Dal Mo Yang1, Hyun Cheol Kim1, Sang Won Kim1, and Geon-Ho Jahng1
1Radiology, Kyung Hee University Hospital at Gangdong, Seoul, Korea, Republic of
Synopsis
Accurate assessment
of prostate cancer aggressiveness is important for deciding treatment strategy. Functional MRI sequences such as DWI and DCE have been shown to provide
information about tumor aggressiveness. Patients with high Gleason
scores exhibited lower ADC values. In this study, we evaluated the potential of IVIM imaging to predict histologic prognostic
parameters by investigating whether various IVIM parameters correlate with the Gleason
score. The result indicates D is the
best IVIM parameter for discriminating prostate cancers with low GS from
prostate cancers with intermediate or high GS.
Introduction
Prostate cancer is
the second most common cancer among men worldwide; moreover, the incidence of
prostate cancer is rising in Asia and Eastern Europe. The accurate
assessment of prostate cancer aggressiveness is important for deciding the most
appropriate initial treatment strategy. The Gleason score is an important
preoperative predictor of response to treatment and patient outcomes. However,
biopsy determination of the Gleason grade is invasive and often does not accurately
reflect the final Gleason score. Recently,
functional MRI sequences such as DWI and dynamic contrast-enhanced (DCE)

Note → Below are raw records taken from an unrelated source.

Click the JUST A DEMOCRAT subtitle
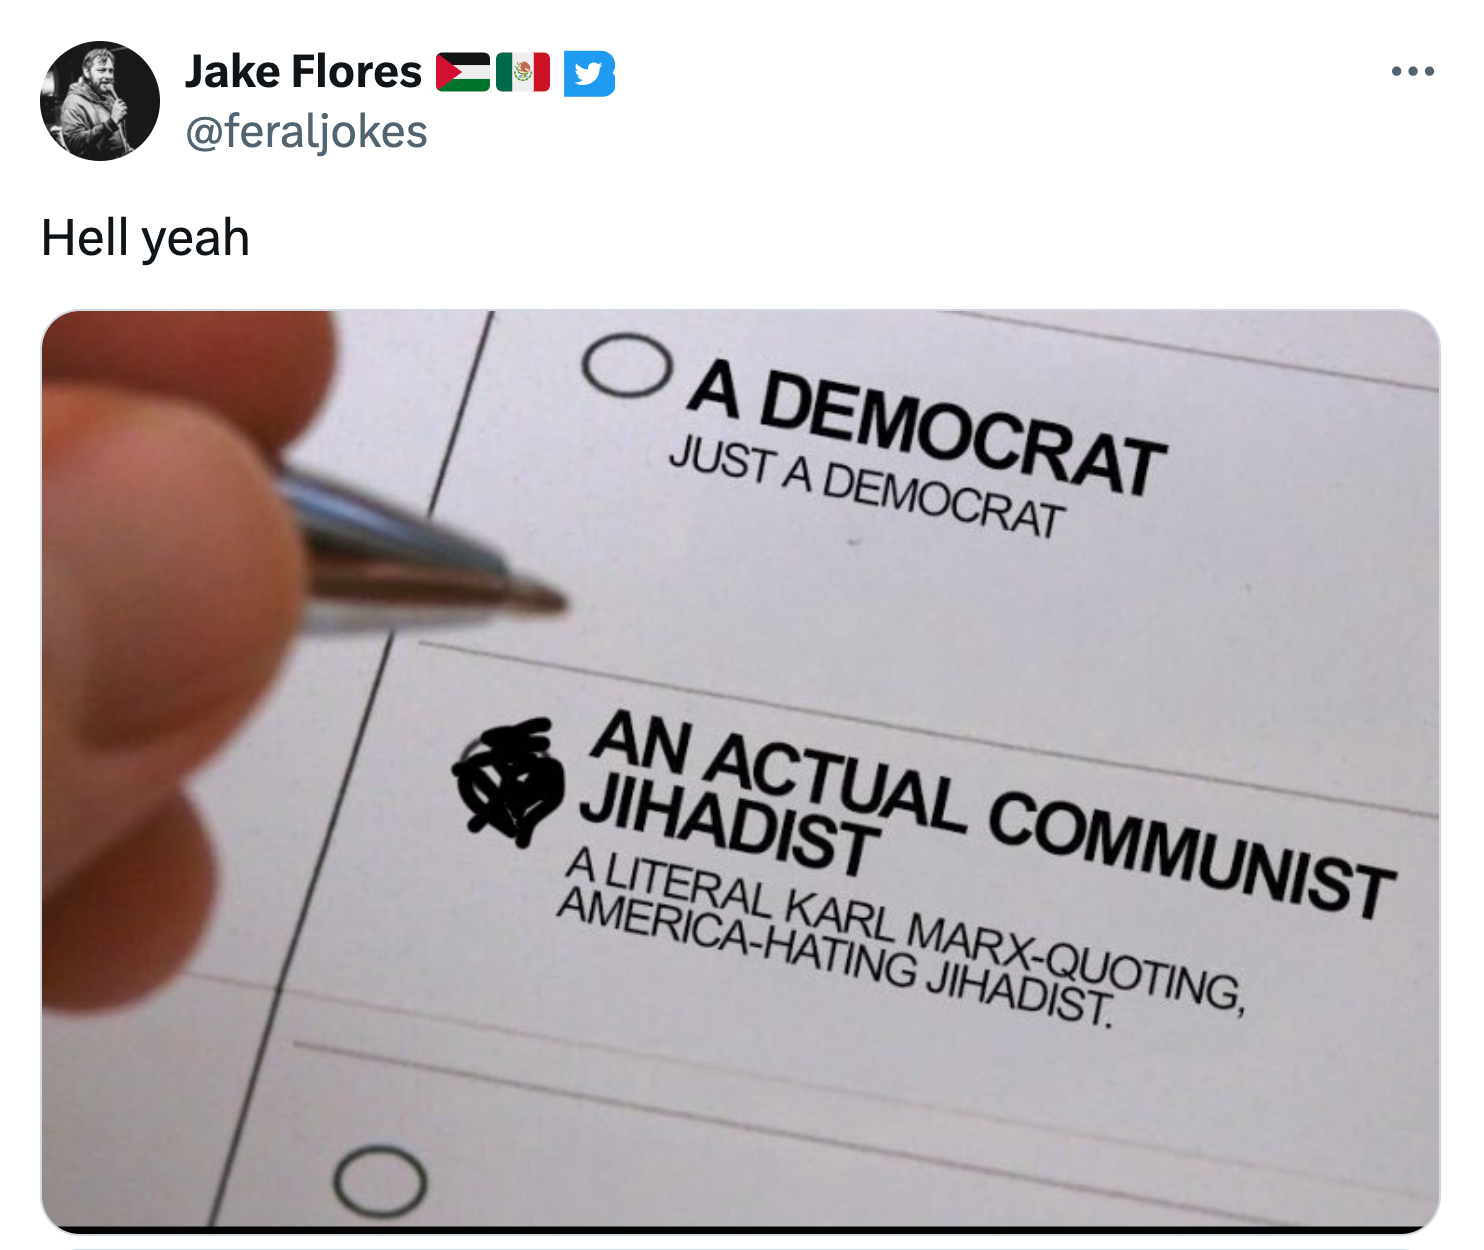The height and width of the screenshot is (1250, 1484). pos(865,487)
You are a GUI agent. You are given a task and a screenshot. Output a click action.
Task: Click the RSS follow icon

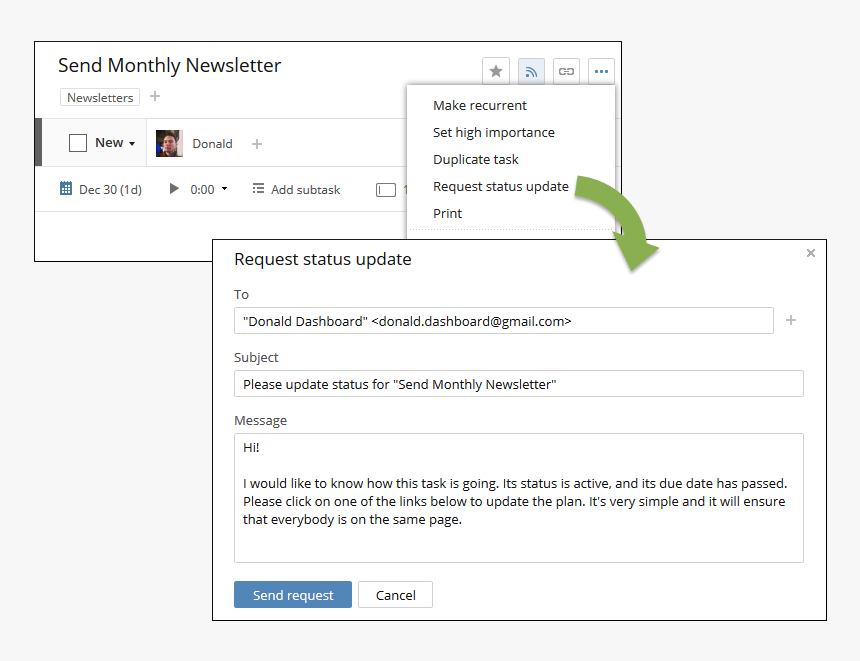[531, 71]
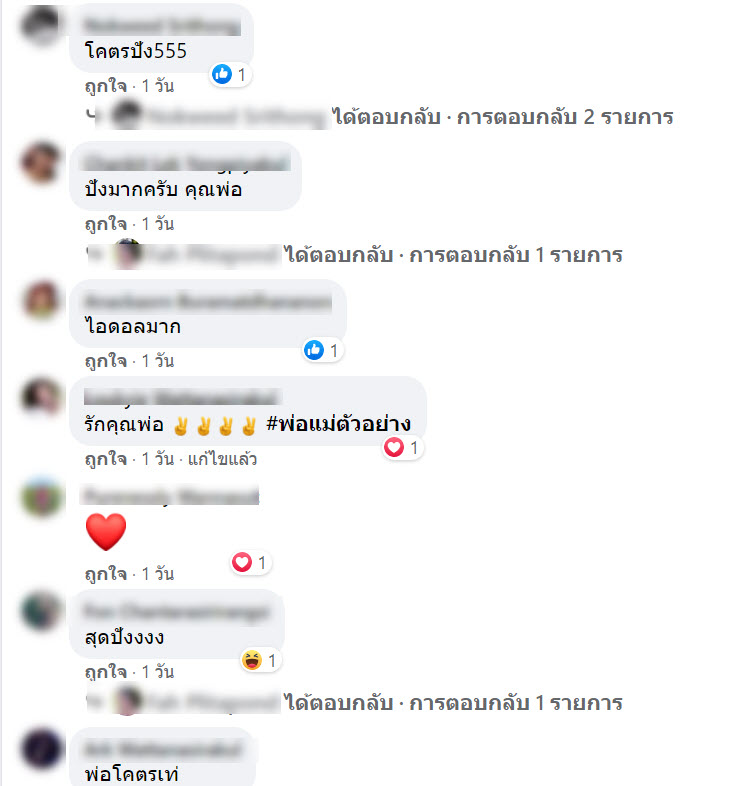Open the heart reaction on รักคุณพ่อ comment
Image resolution: width=729 pixels, height=786 pixels.
[x=403, y=448]
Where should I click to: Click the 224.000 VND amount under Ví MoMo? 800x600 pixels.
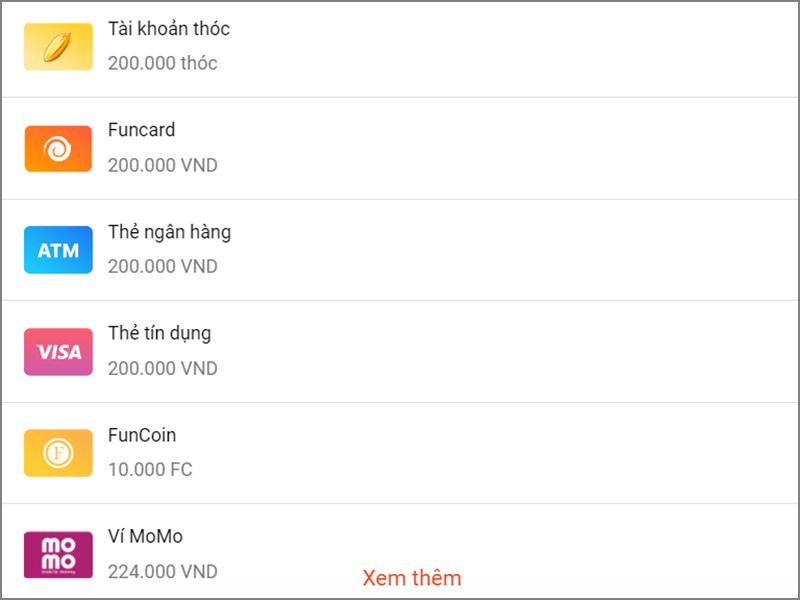[165, 571]
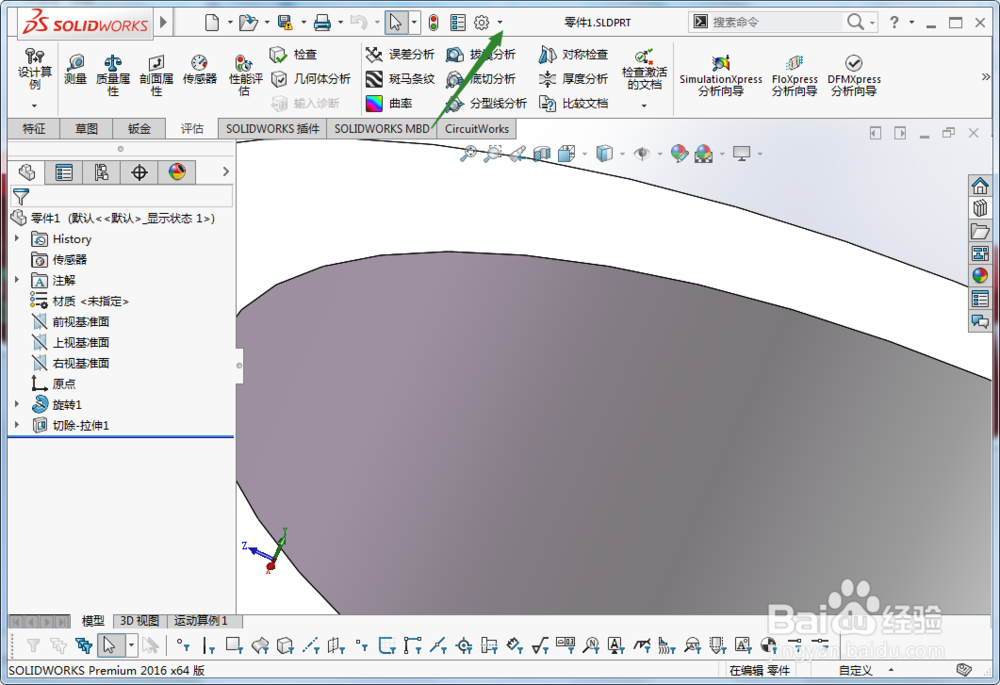Run the 误差分析 Draft Analysis tool
This screenshot has height=685, width=1000.
[x=408, y=55]
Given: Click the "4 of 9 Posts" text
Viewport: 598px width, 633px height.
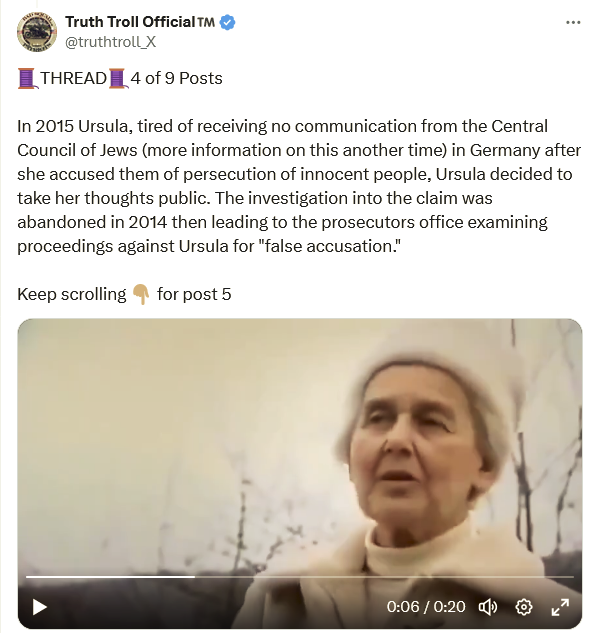Looking at the screenshot, I should tap(176, 78).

imaging have been shown to provide information about tumor aggressiveness.
The apparent diffusion coefficient (ADC) is negatively correlated with the Gleason
score for prostate cancer. Specifically, patients with high Gleason
scores have tumors with lower ADCs. This relationship is likely because tumors
with high Gleason scores exhibit increased cellularity.Intravoxel incoherent motion (IVIM) MR
imaging quantitatively assesses the microscopic translational motion that occurs
in each image voxel on MR imaging scans. Both pure molecular diffusion
(D) and microcirculation-related
diffusion, otherwise known as pseudodiffusion (D*), can be distinguished using IVIM MR imaging, as can the blood
flow fraction (f). Recent
studies with IVIM imaging showed that reduced ADCs for prostate cancer are due to
decreased molecular diffusion and to a decreased perfusion fraction. However,
studies on the relationship between IVIM parameters and Gleason scores are rare. Therefore,
this study evaluated the potential of IVIM imaging to predict histological and prognostic
parameters by investigating whether IVIM parameters correlated with Gleason
score.
Materials and Methods
The Institutional Review Board approved this retrospective study and informed consent was waived. A total of 41 patients with histologically proven prostate cancer who underwent prostate MR imaging using a 3T MRI machine were included. For 8 DWI b-values (0, 10, 20, 50, 100, 200, 500, and 800 sec/mm2), a spin-echo echo-planar imaging (EPI) sequence was performed. D, f, D*, and ADCfit values were compared among three groups of patients with prostate cancer: Gleason score 6 (n = 9), 7 (n = 16), or 8 or higher (n = 16). Receiver operating characteristic (ROC) curves were generated for D, f, D*, and ADCfit to assess the ability of each parameter to distinguish cancers with low Gleason scores from cancers with intermediate or high Gleason scores.
Reslts
Pearson’s coefficient analysis revealed significant negative correlations between Gleason score and ADCfit (r = -0.490, P = 0.001) and Gleason score and D values (r = -0.514, P = 0.001). Gleason score was poorly correlated with f (r = 0.168, P = 0.292) and D* values (r = -0.108, P = 0.500). The ADCfit and D values of prostate cancers with Gleason scores 7 or 8 were significantly lower than values for prostate cancers with Gleason score 6 (P < 0.05). ROC curves were constructed to assess the ability of IVIM parameters to discriminate prostate cancers with Gleason score 6 from cancers with Gleason scores 7 or 8. Areas under the curve were 0.671 to 0.974. ADCfit and D yielded the highest Az value (0.960–0.956), whereas f yielded the lowest Az value (0.633).To optimize the diagnostic accuracy of each parameter, cutoff values of ADCfit < 1.29 x 10-3 mm2/s, D < 1.18 x 10-3 mm2/s, D* < 27.97 x 10-3 mm2/s, and f < 18.42% were used.
Conclusions
ADCfit and D strongly correlated with Gleason scores for prostate cancer. The best IVIM parameter for discriminating prostate cancers with low Gleason scores from cancers with intermediate or high Gleason scores was D, which expresses pure molecular diffusion.